Does Your Child Have a Learning Disability? Take This Symptom Self-Test
Learning disabilities can impede focus, impair reading, cause social problems, and much more. Use this symptom self-test to better understand the symptoms of LD at different ages and stages, and to gauge your child’s behaviors.
NOTE: This symptom test is not intended to diagnose or to replace the care of a health care professional.
Thirty to 50 percent of individuals with attention deficit disorder (ADHD or ADD) have a learning disability (LD). The reverse is also true. Thirty to 50 percent of individuals with LD have ADHD. If a child has been diagnosed with ADHD and continues to struggle academically even with treatment, he may have symptoms of an LD.

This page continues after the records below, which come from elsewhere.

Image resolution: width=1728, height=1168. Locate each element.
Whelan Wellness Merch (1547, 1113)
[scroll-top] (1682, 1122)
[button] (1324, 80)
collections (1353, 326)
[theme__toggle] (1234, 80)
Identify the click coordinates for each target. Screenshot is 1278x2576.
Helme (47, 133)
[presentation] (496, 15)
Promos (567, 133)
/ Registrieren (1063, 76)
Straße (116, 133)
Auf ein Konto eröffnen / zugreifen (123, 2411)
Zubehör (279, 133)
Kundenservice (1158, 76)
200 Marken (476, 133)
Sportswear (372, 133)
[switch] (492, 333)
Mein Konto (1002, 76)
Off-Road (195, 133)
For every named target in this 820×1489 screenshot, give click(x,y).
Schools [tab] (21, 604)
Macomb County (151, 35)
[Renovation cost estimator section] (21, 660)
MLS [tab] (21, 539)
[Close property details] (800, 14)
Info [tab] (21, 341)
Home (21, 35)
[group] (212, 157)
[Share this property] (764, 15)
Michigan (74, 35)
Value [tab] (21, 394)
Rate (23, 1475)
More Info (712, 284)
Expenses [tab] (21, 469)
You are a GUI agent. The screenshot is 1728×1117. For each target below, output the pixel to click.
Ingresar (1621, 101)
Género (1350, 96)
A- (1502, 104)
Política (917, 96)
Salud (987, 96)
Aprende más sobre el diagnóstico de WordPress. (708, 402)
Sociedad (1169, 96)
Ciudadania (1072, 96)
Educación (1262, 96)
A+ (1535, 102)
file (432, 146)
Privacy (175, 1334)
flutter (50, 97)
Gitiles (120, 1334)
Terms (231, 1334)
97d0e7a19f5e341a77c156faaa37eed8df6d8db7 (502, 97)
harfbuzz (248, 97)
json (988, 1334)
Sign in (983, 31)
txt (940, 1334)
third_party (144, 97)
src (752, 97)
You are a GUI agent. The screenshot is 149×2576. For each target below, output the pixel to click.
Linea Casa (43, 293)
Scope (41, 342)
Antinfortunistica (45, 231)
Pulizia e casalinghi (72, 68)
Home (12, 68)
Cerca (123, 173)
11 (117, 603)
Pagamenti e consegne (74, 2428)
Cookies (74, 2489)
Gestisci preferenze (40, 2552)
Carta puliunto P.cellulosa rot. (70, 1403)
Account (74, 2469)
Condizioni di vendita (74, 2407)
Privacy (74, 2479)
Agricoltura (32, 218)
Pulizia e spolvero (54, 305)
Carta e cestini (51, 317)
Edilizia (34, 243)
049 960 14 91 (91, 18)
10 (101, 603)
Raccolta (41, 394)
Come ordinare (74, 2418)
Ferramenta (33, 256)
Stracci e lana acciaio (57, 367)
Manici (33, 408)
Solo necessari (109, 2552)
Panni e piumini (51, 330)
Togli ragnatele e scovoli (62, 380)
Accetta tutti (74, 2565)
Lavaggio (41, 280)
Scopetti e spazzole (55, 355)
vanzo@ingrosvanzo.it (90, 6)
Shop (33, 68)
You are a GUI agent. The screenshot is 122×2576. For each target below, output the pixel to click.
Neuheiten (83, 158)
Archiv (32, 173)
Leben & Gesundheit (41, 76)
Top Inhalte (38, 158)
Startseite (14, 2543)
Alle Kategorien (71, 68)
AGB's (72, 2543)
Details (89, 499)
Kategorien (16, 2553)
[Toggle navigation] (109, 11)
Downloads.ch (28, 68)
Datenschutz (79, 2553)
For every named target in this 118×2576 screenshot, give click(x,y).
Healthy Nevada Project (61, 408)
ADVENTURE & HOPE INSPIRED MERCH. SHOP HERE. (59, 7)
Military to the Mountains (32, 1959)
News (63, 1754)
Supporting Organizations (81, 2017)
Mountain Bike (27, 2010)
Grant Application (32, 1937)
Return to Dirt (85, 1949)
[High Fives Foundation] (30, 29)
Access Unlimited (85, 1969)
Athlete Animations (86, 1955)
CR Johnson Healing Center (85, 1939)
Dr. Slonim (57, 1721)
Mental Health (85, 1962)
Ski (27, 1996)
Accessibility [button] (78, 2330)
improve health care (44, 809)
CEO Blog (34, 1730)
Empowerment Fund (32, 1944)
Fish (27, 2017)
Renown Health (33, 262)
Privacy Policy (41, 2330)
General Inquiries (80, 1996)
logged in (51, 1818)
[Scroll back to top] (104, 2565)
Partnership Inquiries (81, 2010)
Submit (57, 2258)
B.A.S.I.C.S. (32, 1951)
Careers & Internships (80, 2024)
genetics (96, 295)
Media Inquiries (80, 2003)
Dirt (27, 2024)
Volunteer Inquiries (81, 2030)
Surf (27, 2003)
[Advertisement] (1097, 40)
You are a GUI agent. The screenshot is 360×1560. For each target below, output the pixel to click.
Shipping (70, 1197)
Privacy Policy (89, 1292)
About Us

LD is a neurologically based disorder that results in problems processing and using information. Different children have different patterns of learning strengths and weaknesses; there is no one profile that describes all children. Here is a learning disability symptom test that will give you clues about whether your child has an LD.
Learning Disability Symptoms in Preschool
- My child has communication problems, such as slow language development, difficulty with speech, and finds it hard to understand what is being said or communicating his thoughts to friends, teachers, or family.
- My child has poor physical coordination and uneven motor development — delays in learning to sit, walk, color, or to use scissors.
- My child has problems with remembering information, multiple instructions, and routines.
- My child has delays in socialization, including playing with and reacting to other children.
Learning Disability Symptoms in Elementary School
Kindergarten to Fourth Grade
- My child has problems with rapid letter recognition and with learning phonemes (individual units of sound).
- My child has trouble blending sounds and letters to sound out words or remembering familiar words by sight.
- My child has trouble with reading comprehension, forming letters and numbers, and basic spelling and grammar.
- My child is challenged when it comes to mastering math skills and doing math calculations.
- My child has difficulty remembering facts.
- My child has trouble organizing materials (notebook, binder, papers), information, and/or concepts.
- My child loses work he has done or forgets to turn it into the teacher.
- My child has trouble understanding oral instructions and difficulty expressing himself verbally.
Fifth and Sixth Grades
- My child is challenged when it comes to reading material independently and retaining what he read.
- My child has difficulty organizing her thoughts for written work.
- My child has difficulty learning new math concepts and successfully applying them.
- My child finds it hard to stay organized in school and loses personal belongings, papers, assignments, or forgets to turn them in.
- My child has trouble retaining what was read (reading fluency), organizing and writing answers on papers and tests (writing fluency), and mastering more advanced math concepts.
- My child has difficulty with organization, developing learning strategies, and time management.
Learning Disability Symptoms in High School
- My child has increased difficulty with reading assignments, writing papers, and understanding math concepts.
- My child has increased difficulty with organization and time planning as more independent work is expected.
What To Do If You Suspect a Learning Disability
If you’ve agreed with a majority of these statements, discuss your concerns with the teacher. Most public schools use a three-tier model for evaluating students.
- First, the teacher observes your child. If he or she agrees with your concerns, a special education teacher will observe your child in class.
- Modified teaching strategies may be tried.
- If the special-ed teacher agrees, a formal evaluation should be done to determine if your son or daughter has an LD.
If your child’s teacher does not respond to your concerns, speak with the principal. (If your child is in a private school, you are entitled to speak to the principal of the public school your child would have gone to and request help.)
The principal should set up a meeting of school professionals to discuss your child and your concerns. Ideally, this group of professionals will agree and conduct an evaluation, which might initially consist of observation and trial interventions. If the interventions aren’t successful, a full battery of testing, called a psycho-educational evaluation, should be done.
You may opt to hire your own professional to do a psycho-educational evaluation. If the results confirm your concerns, this professional should meet with the special-ed team back to ask that these findings be reconsidered.